When Andría saw the mysterious figure come into the house he closed his eyes in disbelief, tormented by the discrepancy between faith and fact. Were there dead females in the family? He wanted to close his door at once, slamming it hard and beating against it with his fear, but the soul would have been too close not to notice. But luckily the figure stopped just after his room, in front of Nicola's door. Andría saw it enter, then took a short breath, and in what he hoped was perfect silence performed the first reckless act of his life, and left his room to go into the corridor.

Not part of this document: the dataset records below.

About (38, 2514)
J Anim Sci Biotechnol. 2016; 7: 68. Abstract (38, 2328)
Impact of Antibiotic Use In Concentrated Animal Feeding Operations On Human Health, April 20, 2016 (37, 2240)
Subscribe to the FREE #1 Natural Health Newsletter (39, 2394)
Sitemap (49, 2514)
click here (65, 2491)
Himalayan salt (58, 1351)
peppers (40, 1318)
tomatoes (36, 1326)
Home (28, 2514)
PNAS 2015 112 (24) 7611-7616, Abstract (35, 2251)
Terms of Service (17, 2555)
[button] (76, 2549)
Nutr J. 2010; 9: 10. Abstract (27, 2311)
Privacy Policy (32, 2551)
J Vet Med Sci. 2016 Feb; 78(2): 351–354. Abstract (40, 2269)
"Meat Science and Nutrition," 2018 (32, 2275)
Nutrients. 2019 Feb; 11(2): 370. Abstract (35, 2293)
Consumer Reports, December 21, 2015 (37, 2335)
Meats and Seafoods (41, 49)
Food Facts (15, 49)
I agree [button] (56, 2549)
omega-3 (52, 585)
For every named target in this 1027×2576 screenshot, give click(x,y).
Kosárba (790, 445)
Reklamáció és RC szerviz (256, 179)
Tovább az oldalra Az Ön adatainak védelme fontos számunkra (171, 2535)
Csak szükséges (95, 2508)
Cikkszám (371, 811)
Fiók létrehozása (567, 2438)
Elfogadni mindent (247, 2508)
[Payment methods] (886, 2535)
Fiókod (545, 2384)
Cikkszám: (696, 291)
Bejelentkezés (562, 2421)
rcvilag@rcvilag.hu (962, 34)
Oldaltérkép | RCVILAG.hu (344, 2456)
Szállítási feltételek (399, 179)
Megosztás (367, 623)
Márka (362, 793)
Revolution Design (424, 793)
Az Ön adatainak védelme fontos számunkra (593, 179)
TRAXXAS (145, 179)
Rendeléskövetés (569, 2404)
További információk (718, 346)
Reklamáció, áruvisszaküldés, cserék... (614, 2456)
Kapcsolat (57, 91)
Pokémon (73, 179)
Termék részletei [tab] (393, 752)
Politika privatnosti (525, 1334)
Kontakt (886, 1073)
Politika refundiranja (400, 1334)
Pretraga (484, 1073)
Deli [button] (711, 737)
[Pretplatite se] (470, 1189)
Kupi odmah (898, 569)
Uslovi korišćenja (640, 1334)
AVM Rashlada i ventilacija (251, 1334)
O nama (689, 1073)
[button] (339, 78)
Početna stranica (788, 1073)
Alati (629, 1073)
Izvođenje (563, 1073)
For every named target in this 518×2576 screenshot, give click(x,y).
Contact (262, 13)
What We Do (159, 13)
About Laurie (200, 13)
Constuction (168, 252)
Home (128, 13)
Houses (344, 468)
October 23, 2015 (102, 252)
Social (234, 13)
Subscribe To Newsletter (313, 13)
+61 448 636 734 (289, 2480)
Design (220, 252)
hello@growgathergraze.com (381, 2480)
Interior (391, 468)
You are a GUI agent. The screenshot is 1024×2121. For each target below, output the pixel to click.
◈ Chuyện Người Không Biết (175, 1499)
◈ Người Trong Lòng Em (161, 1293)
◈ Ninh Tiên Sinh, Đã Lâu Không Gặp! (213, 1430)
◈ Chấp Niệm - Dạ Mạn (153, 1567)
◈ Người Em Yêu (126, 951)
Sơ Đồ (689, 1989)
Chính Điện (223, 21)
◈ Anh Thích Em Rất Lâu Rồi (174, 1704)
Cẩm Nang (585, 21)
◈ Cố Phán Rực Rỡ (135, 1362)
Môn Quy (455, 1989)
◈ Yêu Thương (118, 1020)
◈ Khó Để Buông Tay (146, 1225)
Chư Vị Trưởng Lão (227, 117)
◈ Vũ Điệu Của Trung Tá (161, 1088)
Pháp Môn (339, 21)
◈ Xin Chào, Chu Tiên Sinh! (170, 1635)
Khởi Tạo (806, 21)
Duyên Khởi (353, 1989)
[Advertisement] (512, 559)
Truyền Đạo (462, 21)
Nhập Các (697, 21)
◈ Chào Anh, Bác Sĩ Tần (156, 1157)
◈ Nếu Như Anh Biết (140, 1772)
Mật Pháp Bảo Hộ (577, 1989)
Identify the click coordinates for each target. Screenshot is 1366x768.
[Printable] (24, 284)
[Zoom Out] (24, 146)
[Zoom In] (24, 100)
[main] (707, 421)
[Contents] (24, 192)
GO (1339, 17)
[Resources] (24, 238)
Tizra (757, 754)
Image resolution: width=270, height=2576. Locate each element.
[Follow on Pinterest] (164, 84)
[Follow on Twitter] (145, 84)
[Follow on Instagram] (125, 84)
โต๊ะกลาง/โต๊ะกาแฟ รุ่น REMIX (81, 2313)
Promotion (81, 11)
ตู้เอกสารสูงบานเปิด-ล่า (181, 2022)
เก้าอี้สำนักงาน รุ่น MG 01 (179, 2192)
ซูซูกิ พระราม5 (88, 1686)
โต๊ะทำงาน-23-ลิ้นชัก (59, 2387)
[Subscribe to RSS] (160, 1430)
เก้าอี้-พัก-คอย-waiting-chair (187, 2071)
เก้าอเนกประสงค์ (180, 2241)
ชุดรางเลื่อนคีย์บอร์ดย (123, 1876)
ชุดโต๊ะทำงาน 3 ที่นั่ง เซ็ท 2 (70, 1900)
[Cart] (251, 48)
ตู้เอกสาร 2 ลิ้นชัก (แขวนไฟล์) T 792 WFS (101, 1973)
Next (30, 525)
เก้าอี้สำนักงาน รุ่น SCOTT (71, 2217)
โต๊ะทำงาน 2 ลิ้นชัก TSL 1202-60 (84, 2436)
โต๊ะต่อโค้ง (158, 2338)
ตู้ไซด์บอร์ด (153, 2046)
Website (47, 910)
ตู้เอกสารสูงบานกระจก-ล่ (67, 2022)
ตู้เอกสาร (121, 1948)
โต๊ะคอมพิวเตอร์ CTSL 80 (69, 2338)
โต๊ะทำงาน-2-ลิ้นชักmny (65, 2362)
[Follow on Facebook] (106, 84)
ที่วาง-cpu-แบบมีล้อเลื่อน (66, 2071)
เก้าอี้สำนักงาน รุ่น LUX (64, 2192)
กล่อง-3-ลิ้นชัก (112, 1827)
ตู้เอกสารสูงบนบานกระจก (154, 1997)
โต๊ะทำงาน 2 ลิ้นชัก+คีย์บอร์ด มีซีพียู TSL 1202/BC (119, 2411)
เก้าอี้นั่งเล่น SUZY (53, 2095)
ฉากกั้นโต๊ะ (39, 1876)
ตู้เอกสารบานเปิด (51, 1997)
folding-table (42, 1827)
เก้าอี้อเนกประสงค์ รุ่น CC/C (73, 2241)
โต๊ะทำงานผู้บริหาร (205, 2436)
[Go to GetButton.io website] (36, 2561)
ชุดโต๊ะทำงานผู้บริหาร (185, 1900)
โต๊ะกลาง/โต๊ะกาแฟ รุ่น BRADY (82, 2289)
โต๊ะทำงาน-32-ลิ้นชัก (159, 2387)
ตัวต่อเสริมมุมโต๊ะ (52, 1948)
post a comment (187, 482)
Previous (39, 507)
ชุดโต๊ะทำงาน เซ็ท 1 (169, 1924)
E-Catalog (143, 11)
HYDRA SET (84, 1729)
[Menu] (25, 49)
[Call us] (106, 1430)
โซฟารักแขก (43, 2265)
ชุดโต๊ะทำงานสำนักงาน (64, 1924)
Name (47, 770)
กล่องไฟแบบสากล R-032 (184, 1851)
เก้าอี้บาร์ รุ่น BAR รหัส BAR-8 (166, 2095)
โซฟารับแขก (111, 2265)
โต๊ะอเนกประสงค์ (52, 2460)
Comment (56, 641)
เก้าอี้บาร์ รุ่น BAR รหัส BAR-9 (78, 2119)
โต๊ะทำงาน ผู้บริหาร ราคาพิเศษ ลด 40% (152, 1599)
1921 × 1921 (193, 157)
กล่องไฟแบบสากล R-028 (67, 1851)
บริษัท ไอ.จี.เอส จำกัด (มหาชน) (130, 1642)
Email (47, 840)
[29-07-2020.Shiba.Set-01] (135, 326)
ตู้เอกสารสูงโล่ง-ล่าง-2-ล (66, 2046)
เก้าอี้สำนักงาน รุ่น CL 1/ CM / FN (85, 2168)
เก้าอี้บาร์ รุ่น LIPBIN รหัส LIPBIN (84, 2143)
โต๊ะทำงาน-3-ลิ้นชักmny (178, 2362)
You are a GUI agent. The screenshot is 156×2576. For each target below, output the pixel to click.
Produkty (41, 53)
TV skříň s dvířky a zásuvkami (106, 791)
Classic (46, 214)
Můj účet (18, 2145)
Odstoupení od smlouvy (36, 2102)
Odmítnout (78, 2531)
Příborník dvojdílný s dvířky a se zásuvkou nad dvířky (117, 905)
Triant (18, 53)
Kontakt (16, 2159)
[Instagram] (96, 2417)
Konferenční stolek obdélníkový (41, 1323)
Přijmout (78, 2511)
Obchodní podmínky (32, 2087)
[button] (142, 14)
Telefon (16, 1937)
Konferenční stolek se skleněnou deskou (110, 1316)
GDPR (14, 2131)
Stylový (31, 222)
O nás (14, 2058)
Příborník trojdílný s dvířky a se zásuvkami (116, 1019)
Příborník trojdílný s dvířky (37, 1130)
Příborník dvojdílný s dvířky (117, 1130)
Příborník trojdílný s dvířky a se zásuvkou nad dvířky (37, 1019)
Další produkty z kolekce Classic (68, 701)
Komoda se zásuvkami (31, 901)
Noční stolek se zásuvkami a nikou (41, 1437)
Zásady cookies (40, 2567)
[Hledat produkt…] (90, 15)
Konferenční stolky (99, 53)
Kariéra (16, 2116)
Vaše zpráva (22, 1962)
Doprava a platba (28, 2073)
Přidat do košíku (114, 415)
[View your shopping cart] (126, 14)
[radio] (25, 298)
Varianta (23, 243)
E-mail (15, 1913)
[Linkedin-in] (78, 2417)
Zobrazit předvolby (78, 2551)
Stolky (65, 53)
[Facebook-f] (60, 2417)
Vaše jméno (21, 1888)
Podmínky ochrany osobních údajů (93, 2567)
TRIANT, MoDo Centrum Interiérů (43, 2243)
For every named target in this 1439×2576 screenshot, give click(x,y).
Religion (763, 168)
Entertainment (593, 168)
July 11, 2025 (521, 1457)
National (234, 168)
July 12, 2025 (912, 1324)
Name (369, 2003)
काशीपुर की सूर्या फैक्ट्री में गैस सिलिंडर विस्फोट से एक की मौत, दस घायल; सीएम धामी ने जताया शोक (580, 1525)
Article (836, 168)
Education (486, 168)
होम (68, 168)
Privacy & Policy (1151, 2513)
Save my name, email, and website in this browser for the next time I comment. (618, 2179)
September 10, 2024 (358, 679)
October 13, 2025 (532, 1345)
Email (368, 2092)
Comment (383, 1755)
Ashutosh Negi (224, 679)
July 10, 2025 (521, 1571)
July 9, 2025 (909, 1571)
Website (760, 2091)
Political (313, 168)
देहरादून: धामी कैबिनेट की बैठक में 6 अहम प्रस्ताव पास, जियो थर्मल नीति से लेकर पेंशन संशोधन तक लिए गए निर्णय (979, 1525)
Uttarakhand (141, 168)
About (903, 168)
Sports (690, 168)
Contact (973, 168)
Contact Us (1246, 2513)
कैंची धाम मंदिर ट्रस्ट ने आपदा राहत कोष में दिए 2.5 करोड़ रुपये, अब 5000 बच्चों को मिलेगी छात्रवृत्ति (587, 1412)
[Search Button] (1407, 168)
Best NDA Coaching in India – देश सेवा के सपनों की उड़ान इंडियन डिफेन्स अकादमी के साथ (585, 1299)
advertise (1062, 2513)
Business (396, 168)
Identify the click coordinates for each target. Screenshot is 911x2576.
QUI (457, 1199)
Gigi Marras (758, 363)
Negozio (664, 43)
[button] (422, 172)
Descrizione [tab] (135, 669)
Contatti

On a night like this night of souls, the church bell did not toll. It could have been any hour, but nothing would have been any different. All along the streets the house doors were open in spite of the cold, as if every family in Soreni had run away so quickly that they had forgotten to close their front door. More in her element on this night than any other in the year, the tall woman close to the wall walked down the street with the step of one who knew exactly where she was going. She moved quickly, wrapped in a dark shawl, until her skirts touched the threshold of the Bastíu house. Then she slipped soundlessly down the corridor leaving no memory of herself in the street. In that house she moved even at night with the confident step of a member of the family, passing the rooms to reach the only door she knew would not be shut, the one behind which Nicola Bastíu, stupefied by pain and expectation, was stealing a moment of sleep.